持続化補助金の採択を目指す計画書の書き方(2021年版)⑪

小規模事業者持続化補助金

 当コラムにおいて、小規模事業者持続化補助金の採択事例を多数ご紹介してきましたが、採択される計画書というものは共通点があります。よって、これまでご紹介してきた事例や、2021年の公募要領を踏まえて、採択の可能性が高まる計画書の書き方をご紹介していきます。

 以下は、小規模事業者持続化補助金<一般型>に応募する際に作成する資料ですが、今回のコラムでは、その赤枠部分、様式2-1 経営計画書兼補助事業計画書① <補助事業計画> Ⅰ.補助事業の内容 「4.補助事業の効果」の書き方について見ていきます。

 なお、当コラムの内容は<低感染リスク型ビジネス枠>にも応用できますので、そちらにご応募を予定されている方も参考にして下さい。

1.「補助事業の効果」の書き方

(1)3者の効果を記載する

 補助事業の効果として、自社の売上高や利益といった自社の効果「だけ」を記載されるケースが散見されますが、補助金を自社が活用することによって、顧客に何らかの効果がなければ、売上や利益は向上しにくくなります。
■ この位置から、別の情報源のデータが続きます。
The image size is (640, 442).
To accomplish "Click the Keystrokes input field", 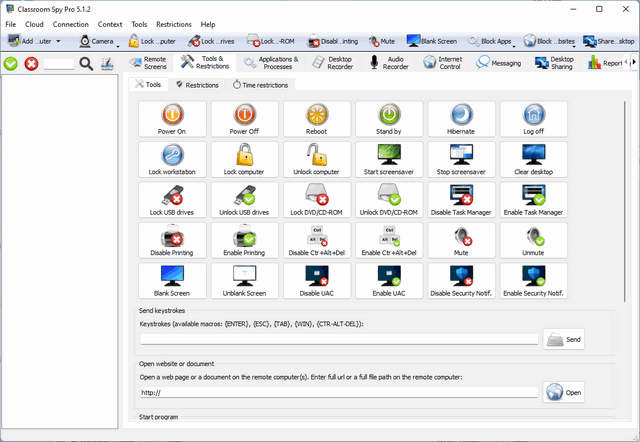I will pos(339,340).
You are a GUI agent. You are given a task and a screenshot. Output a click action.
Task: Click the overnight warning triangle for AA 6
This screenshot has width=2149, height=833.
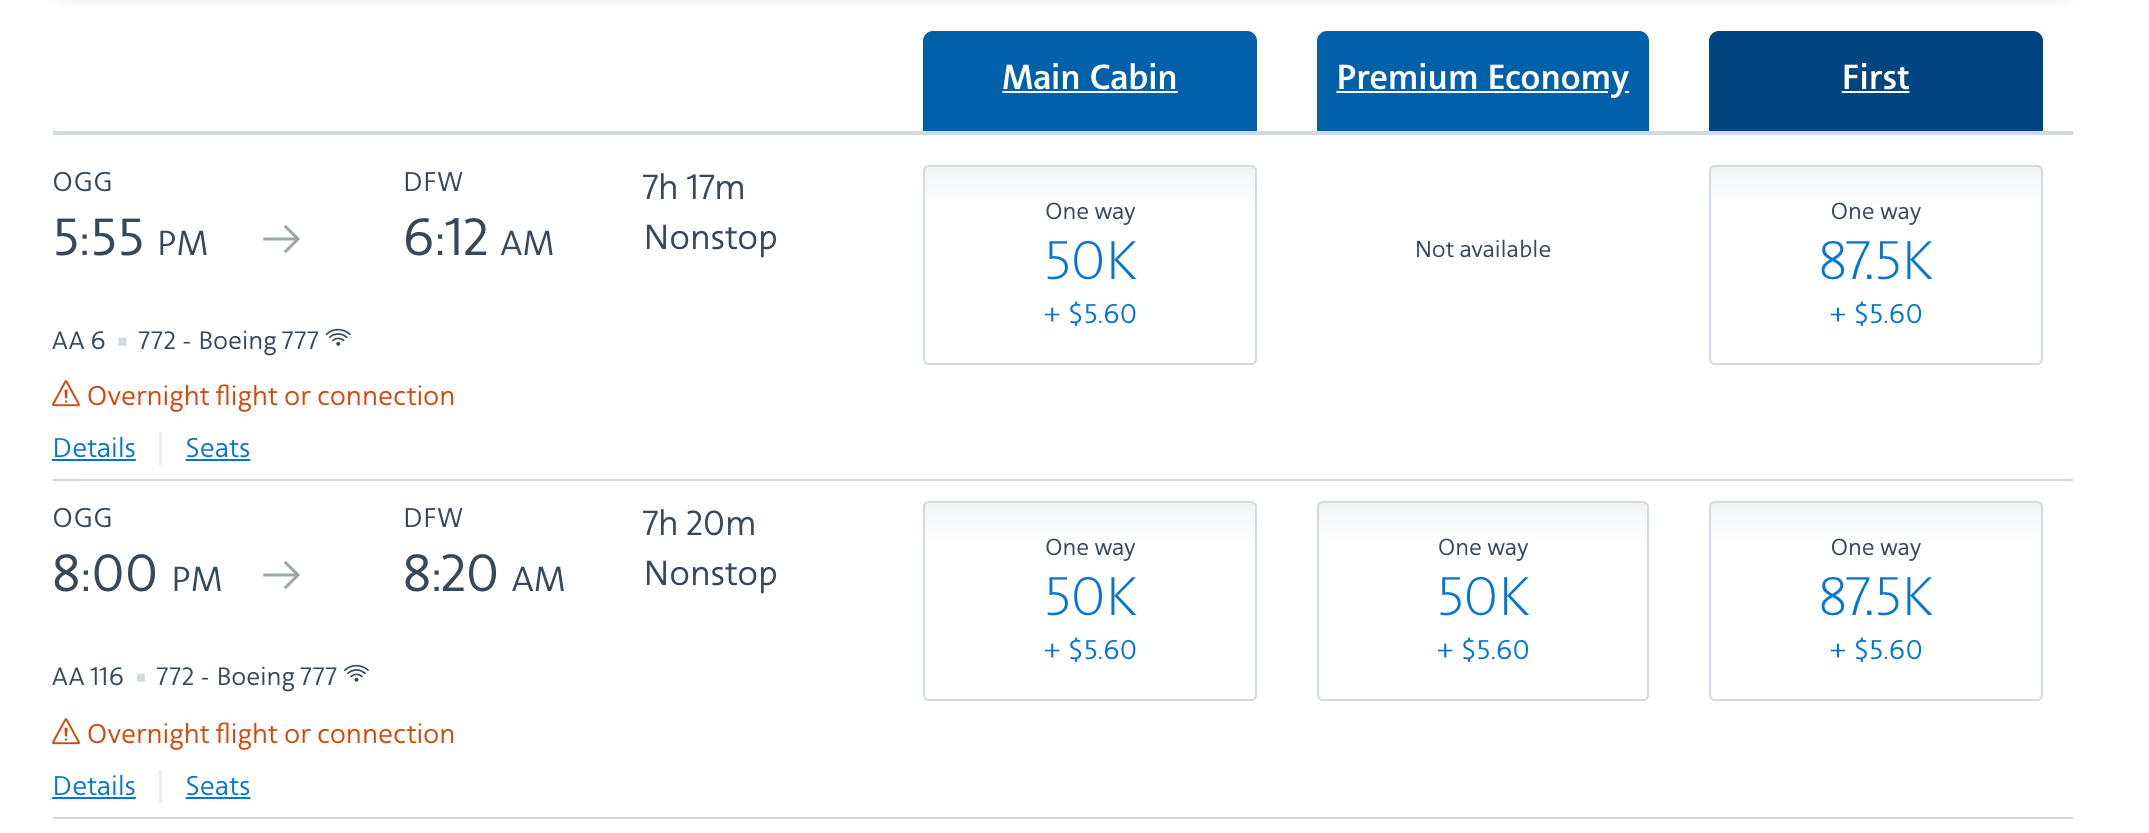pyautogui.click(x=66, y=395)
 よって、自社の効果だけでなく、【顧客の効果】を検討・記載することをお勧めします。その具体例としては「当社製品の魅力を自宅に居ながらにして理解できる」「既存商圏以外の方も当社のことを知ることができる」などが挙げられます。当社を利用した効果ではなく、当社が補助金を使った際に顧客が得られる効果を記載する点がポイントです。

 さらに、公的資金を活用しようというわけですから、自社を利用しない方々、つまり【地域社会の効果】も検討・記載することをお勧めします。その具体例としては「雇用の場が創出される」「当店に訪れる方が増加するため近隣店舗でのついで買いが増え、地域経済が活性化する」などが挙げられるでしょう。

 これら【自社】【顧客】【地域社会】の効果を検討・記載することは、日本三大商人のひとつである近江商人が大事にした「売り手よし、買い手よし、世間よし」という考え方に通じるものがあります。

(2)自社の効果は2つの側面から検討する

 経営計画の「経営方針・目標と今後のプラン」内「目標」を取り上げたコラムで解説したとおり、目標には数値で表すことのできる定量的目標と、数値で表すことが困難な定性的目標があります。

 これと同様に、自社の効果を検討・記載する場合は、売上や利益と行った定量的効果だけでなく、定性的効果も検討するとより多くの効果を述べることが可能になります。具体的には「知名度が向上する」「地域貢献度が向上する」「自社のイメージが向上する」などが挙げられます。

(3)「今後のプラン」と連動させる

 経営計画の「経営方針・目標と今後のプラン」内「今後のプラン」を取り上げたコラムで解説したとおり、プランは3年程度の時間軸を盛り込むことをお勧めしていますが、その時間軸をとったならば、1・2・3年目それぞれにおいて、売上高や利益という定量的効果がどの程度見込めるのかを記載すると、効果の信憑性が高まるでしょう。

 今回のコラムでは、様式2-1 経営計画書兼補助事業計画書① <補助事業計画> Ⅰ.補助事業の内容 「4.補助事業の効果」を取り上げ、採択の可能性を高める書き方のポイントとして、(1)3者の効果を記載する、(2)自社の効果は2つの側面から検討する、(3)「今後のプラン」と連動させるを述べました。次回は様式3-1補助事業計画② Ⅱ.経費明細表について見て行きます。